J Ovarian Res; 12(1): 53, 2019 Jun 08.
Artigo em Inglês | MEDLINE | ID: mdl-31176373
OBJECT: To explore the mechanisms of ovarian aging, we performed overall analysis on the age-related alterations of gene expression profiles in mouse germinal vesicle (GV) stage oocytes by means of single-cell RNA-sequencing method (scRNA-seq).

METHODS:

Two age groups (5-week-old and 32-week-old) female KM mice were used as young and old models. Subsequently, GV oocytes were collected for scRNA-seq. The bioinformatics was performed to analyze and compare the differences of gene expression profile between GV oocytes of young and old mice.

RESULTS:

The analysis of scRNA-seq data showed that there were 624 differential expressed genes (DEGs) between two age groups of mouse GV stage oocytes. Four hundred forty-nine DEGs were up-regulated while 175 DEGs were down-regulated in the GV oocytes of the old group. KEGG pathway analysis revealed that the genes involved in mitochondrial function including oxidative phosphorylation and ATP production pathway were significantly down-regulated in GV oocytes of 32-week-old mice, especially the mitochondrial encoded NADH dehydrogenase (mt-Nd), including mt-Nd2, mt-Nd3, mt-Nd4, mt-Nd4L and mt-Nd5. Analysis of DEGs revealed that endoplasmic reticulum stress-related genes including AdipoR2, IRAK-1, RCAN1 and MsrB1 were significantly down-regulated in GV oocytes of 32-week-old mice.

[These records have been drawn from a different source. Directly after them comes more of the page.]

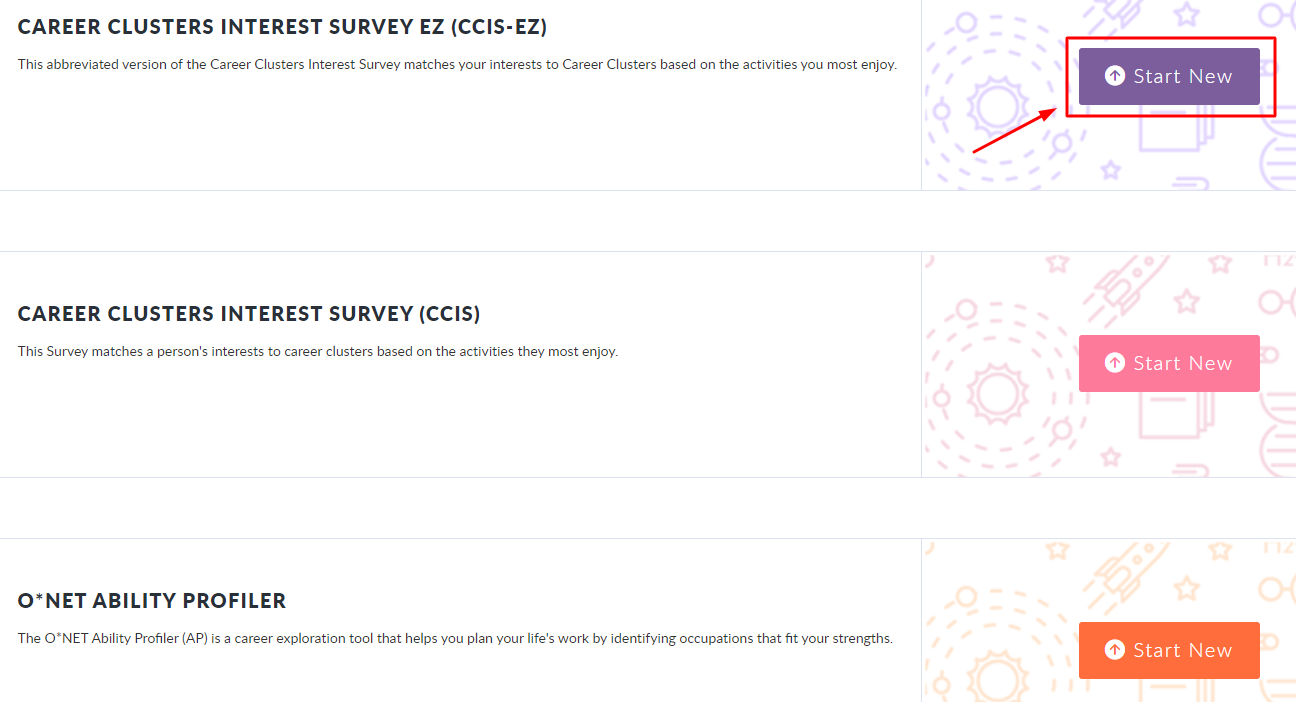Select the Career Clusters Interest Survey EZ heading

pyautogui.click(x=282, y=27)
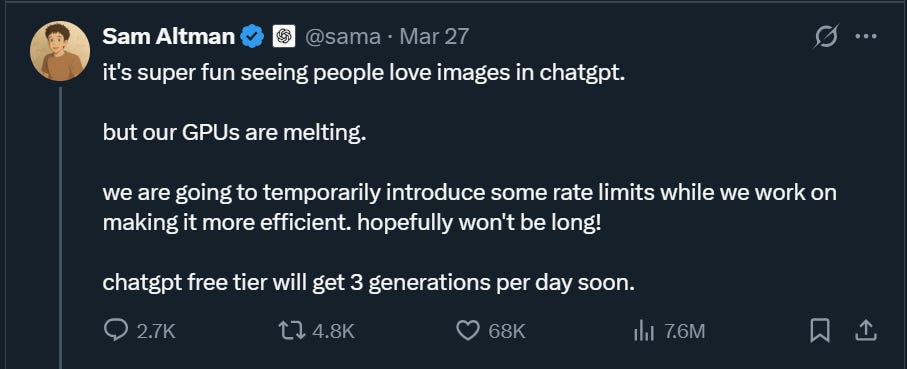907x369 pixels.
Task: Click the repost arrows icon
Action: tap(292, 331)
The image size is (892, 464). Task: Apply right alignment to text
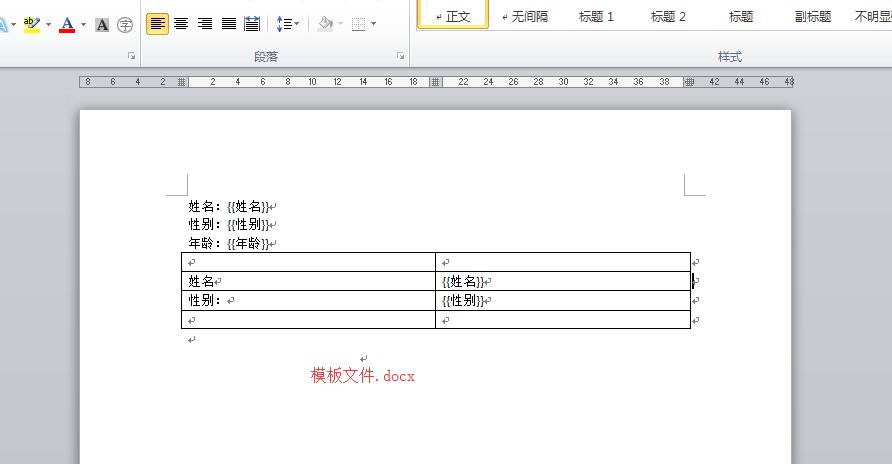205,24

Also, analysis of DEGs demonstrated that anti-oxidation-related genes including Erbb3、Rcan1、Gsto2 and Msrb1 were significantly down-regulated in GV oocytes of old group.

CONCLUSION:

The disorder of mitochondrial function, endoplasmic reticulum stress and the reduced antioxidant capability might be involved in the progression of oocyte aging. Especially, the down regulation of mitochondrial encoded subunits of respiratory chain complexes might play critical roles in the relevant mechanisms.